The Oklahoma State Department of Health reports that methamphetamine was involved in nearly two-thirds of the state’s drug overdose deaths in 2020. Unintentional overdose deaths involving methamphetamine have increased by 354% since 2010, and methamphetamine use in Oklahoma is significantly higher than in the U.S. – and increasing.

Data insights

According to the National Survey on Drug Use and Health, from 2019 to 2020, only 0.9% of the U.S. population 18 and older used methamphetamine. The usage rate of methamphetamine in Oklahoma, 1.6%, is nearly twice the national rate. From 2016 to 2020, the percentage of adults age 18 and older in Oklahoma who reported methamphetamine use increased by 45.5%. Methamphetamine use has increased more rapidly in Oklahoma than the national average since 2017.

Based on treatment data provided by the Oklahoma Department of Mental Health and Substance Abuse Services (ODMHSAS), the percentage of admissions to ODMHSAS-funded substance use treatment providers related to methamphetamine has also increased significantly. Statewide, treatment admissions for patients with meth as a top-three drug of choice have increased by 70% since 2012, and treatment admission for methamphetamine as the primary drug of choice has increased by 88% since 2012.
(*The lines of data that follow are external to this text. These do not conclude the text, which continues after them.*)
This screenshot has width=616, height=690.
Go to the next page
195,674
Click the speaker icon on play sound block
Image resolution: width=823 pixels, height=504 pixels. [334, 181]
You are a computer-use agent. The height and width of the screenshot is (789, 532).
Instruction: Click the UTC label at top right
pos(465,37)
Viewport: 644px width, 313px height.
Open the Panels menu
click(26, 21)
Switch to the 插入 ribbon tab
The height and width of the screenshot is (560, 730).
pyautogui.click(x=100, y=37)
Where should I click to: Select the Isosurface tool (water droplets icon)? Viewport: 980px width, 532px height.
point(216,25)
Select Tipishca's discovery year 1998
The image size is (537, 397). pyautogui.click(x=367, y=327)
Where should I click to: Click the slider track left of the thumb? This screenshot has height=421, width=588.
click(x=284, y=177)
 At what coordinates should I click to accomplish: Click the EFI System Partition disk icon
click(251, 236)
According to the CDC, Oklahoma has a rate of 13 unintentional deaths per 100,000 people by psychostimulants with abuse potential, including methamphetamine; this is higher than the U.S. rate of 9 per 100,000. Furthermore, data from the Oklahoma State Department of Health shows the rate of unintentional methamphetamine overdoses per 100,000 people in Oklahoma has increased by 354% during the past 10 years.

Opioid and stimulant co-use

Nationally, the fourth wave of the opioid epidemic is linked to an alarming increase in the co-use of psychostimulants, namely methamphetamine, among those who use opioids such as heroin or fentanyl. Methamphetamine potency is high, often lower cost, and more available than some opioids. Exposure to opioid contamination of the methamphetamine supply greatly increases overdose risk.
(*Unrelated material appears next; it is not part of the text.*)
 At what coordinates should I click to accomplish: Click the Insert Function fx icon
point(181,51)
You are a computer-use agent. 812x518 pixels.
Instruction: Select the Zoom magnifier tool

People who use drugs have reported co-use of methamphetamine as a means to subdue the symptoms of opioid withdrawal, reduce their opioid use by switching or substituting, or keep them safer from the consequences of an opioid overdose. The increase in the co-use of opioids and psychostimulants puts people at risk for higher rates of injection drug use (and therefore intravenous disease), serious mental illness, visits to the emergency room, days in the hospital, and contact with the criminal justice system.
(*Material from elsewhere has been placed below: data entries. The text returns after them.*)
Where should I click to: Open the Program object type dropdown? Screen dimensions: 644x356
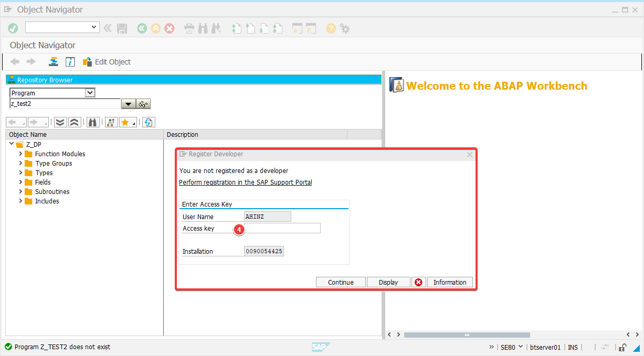[90, 93]
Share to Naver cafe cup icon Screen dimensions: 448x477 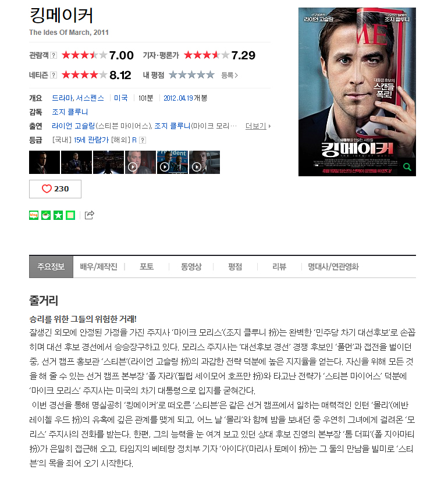pos(46,215)
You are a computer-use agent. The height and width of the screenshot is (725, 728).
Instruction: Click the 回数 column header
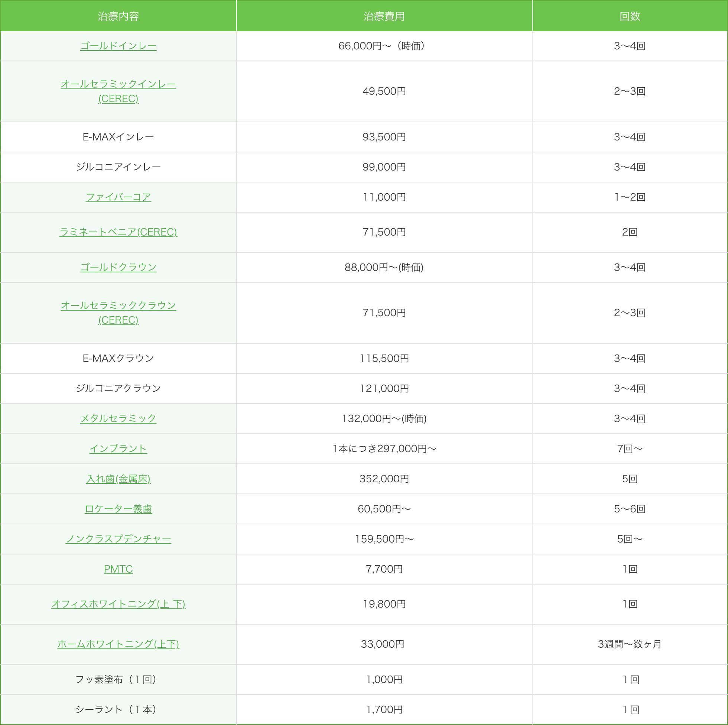[630, 16]
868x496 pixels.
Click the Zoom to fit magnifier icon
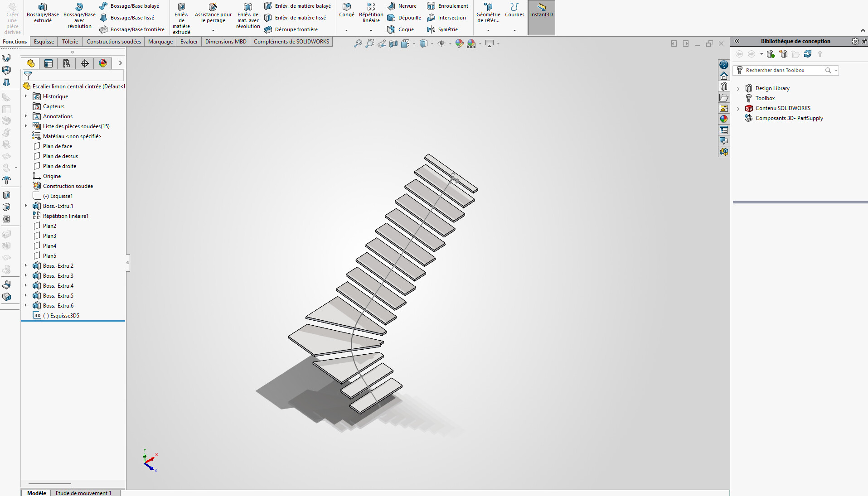[x=358, y=43]

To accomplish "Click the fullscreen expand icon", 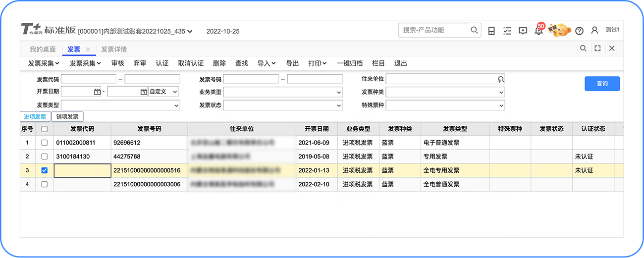I will click(x=597, y=49).
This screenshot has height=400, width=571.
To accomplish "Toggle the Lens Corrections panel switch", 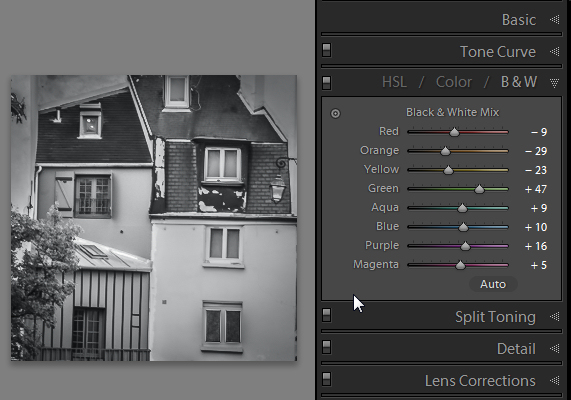I will pyautogui.click(x=327, y=379).
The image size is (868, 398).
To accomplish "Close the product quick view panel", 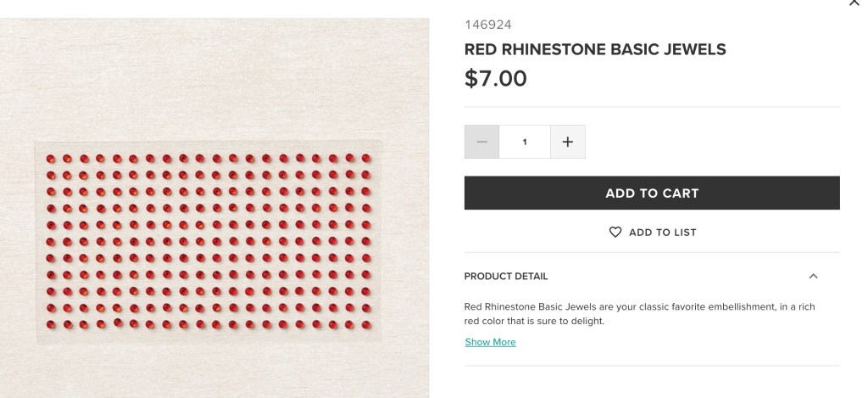I will pos(854,3).
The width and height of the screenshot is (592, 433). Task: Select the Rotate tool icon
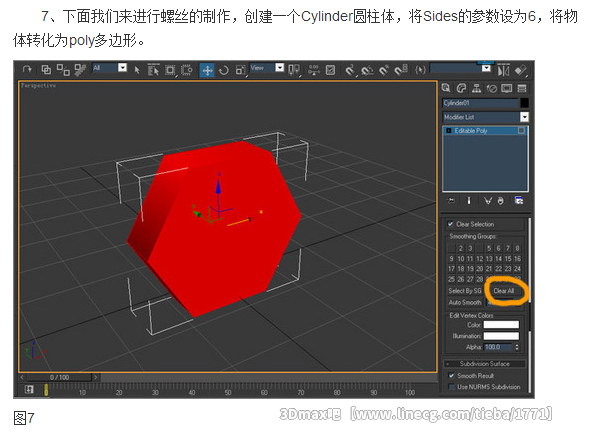point(224,70)
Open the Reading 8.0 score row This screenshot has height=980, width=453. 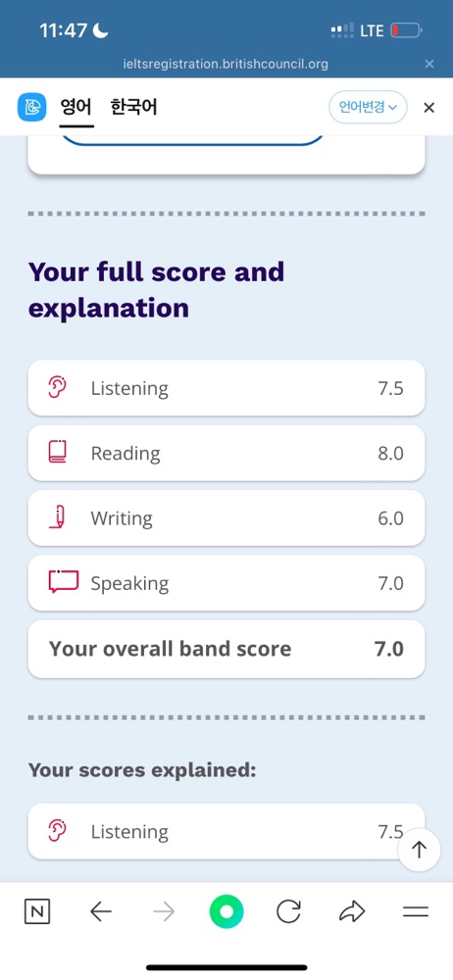coord(227,453)
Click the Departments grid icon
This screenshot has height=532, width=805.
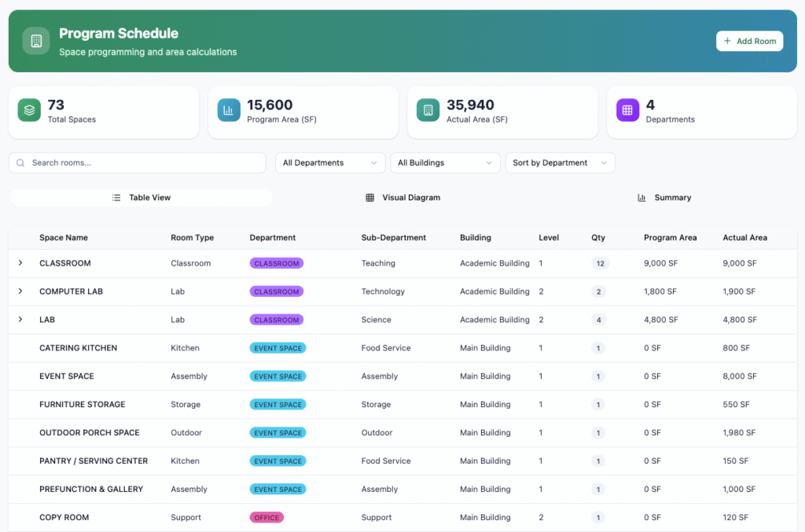pyautogui.click(x=627, y=111)
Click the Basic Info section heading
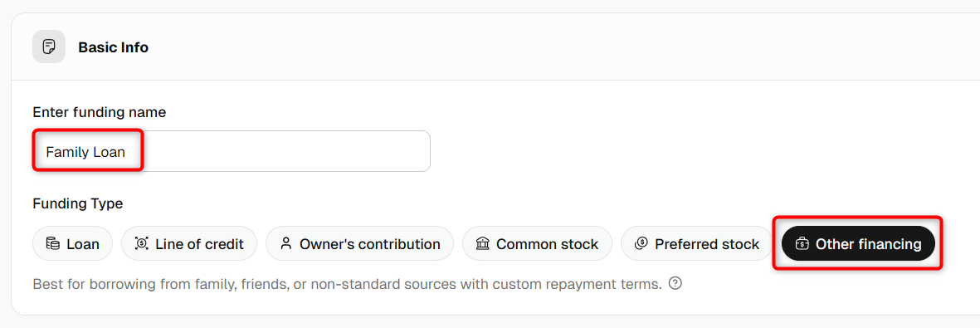Image resolution: width=980 pixels, height=328 pixels. (x=113, y=47)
Limited available treatments for methamphetamine use and overdose pose challenges to communities. The FDA has approved several medications for the treatment of alcohol and opioid use disorders that reduce craving and withdrawal, but there is currently no approved medication-assisted treatment for methamphetamine use disorder. A medication called naloxone can be administered to reverse the effects of opioid overdose if administered in time, but no such medication exists for methamphetamine overdose. Furthermore, many rural communities lack adequate access to behavioral health resources, including specialized professionals and transportation options for treatment.

Addressing the fourth wave in Oklahoma

Although the data appear daunting, Oklahoma is well-positioned to tackle this new wave of drug overdoses. Healthy Minds’ recent editorial in The Oklahoman noted that Oklahoma was a national leader in reducing prescription opioid overdoses, and the state can build off of the same collaborative approaches used to make headway on that crisis. The solutions will involve a comprehensive strategy that includes preventive services, medical and community-based treatment, and policy and regulatory interventions:

  • Increasing access to substance use disorder treatment in the community, including widely available medication-assisted treatment for opioid use disorder, with particular attention to services for disparately impacted populations such as rural residents and Native Americans.
  • Devoting resources to comprehensive, specialty substance use disorder services in the community, such as detoxification, residential, intensive outpatient, and transitional living/permanent supported housing.
  • Ensuring harm reduction services and supplies are free, confidential, and readily available to help keep people who use drugs safer.
  • Integrating universal overdose prevention services in strategic settings, such as hospitals and emergency rooms, treatment programs, and social service organizations.
  • Investing in community-based coalitions such as the Tulsa Methamphetamine Continuum Steering Committee for a coordinated, multi-sector approach to local needs and conditions.
  • Increasing the delivery of evidence-based practices that have been shown to prevent or reduce methamphetamine use, such as Botvin LifeSkills Training and contingency management.